LGAICVSep 3, 2021

Edge-featured Graph Neural Architecture Search

arXiv:2109.01356v17 citations
Originality Incremental advance
AI Analysis

This work addresses the need for automated GNN design to reduce human expertise, with incremental improvements by focusing on edge features.

The paper tackled the problem of neural architecture search for graph neural networks (GNNs) by incorporating edge features, which were previously ignored, to explore better architectures. The result was that EGNAS achieved higher performance than state-of-the-art methods on three graph tasks across six datasets.

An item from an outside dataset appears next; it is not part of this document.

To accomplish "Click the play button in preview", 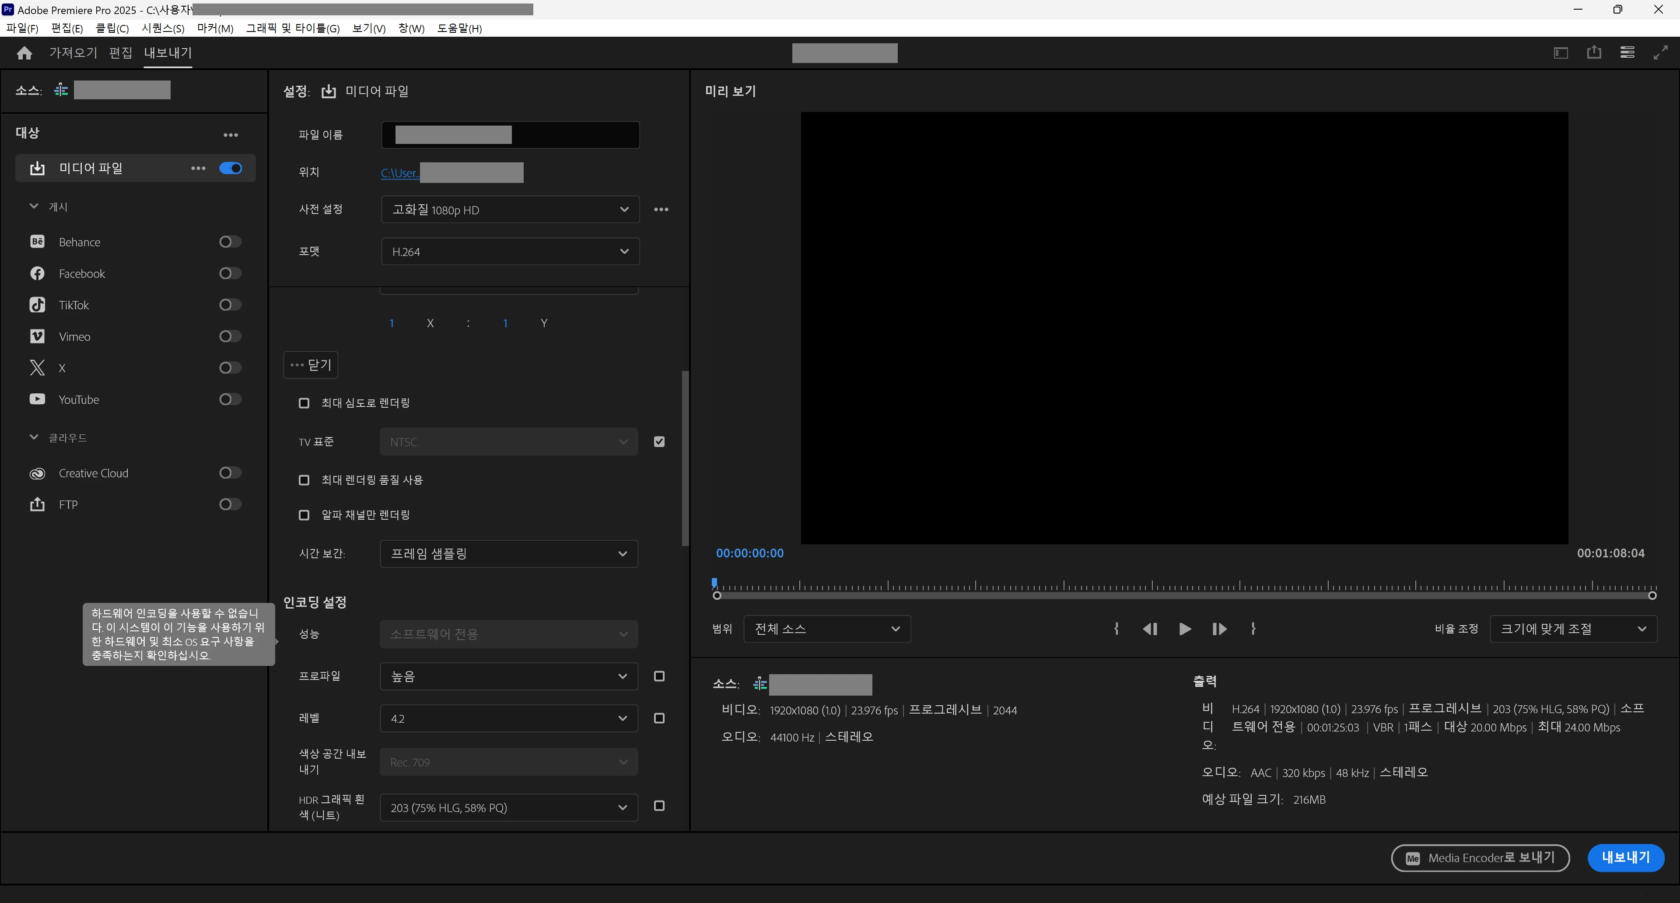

Graph neural networks (GNNs) have been successfully applied to learning representation on graphs in many relational tasks. Recently, researchers study neural architecture search (NAS) to reduce the dependence of human expertise and explore better GNN architectures, but they over-emphasize entity features and ignore latent relation information concealed in the edges. To solve this problem, we incorporate edge features into graph search space and propose Edge-featured Graph Neural Architecture Search to find the optimal GNN architecture. Specifically, we design rich entity and edge updating operations to learn high-order representations, which convey more generic message passing mechanisms. Moreover, the architecture topology in our search space allows to explore complex feature dependence of both entities and edges, which can be efficiently optimized by differentiable search strategy. Experiments at three graph tasks on six datasets show EGNAS can search better GNNs with higher performance than current state-of-the-art human-designed and searched-based GNNs.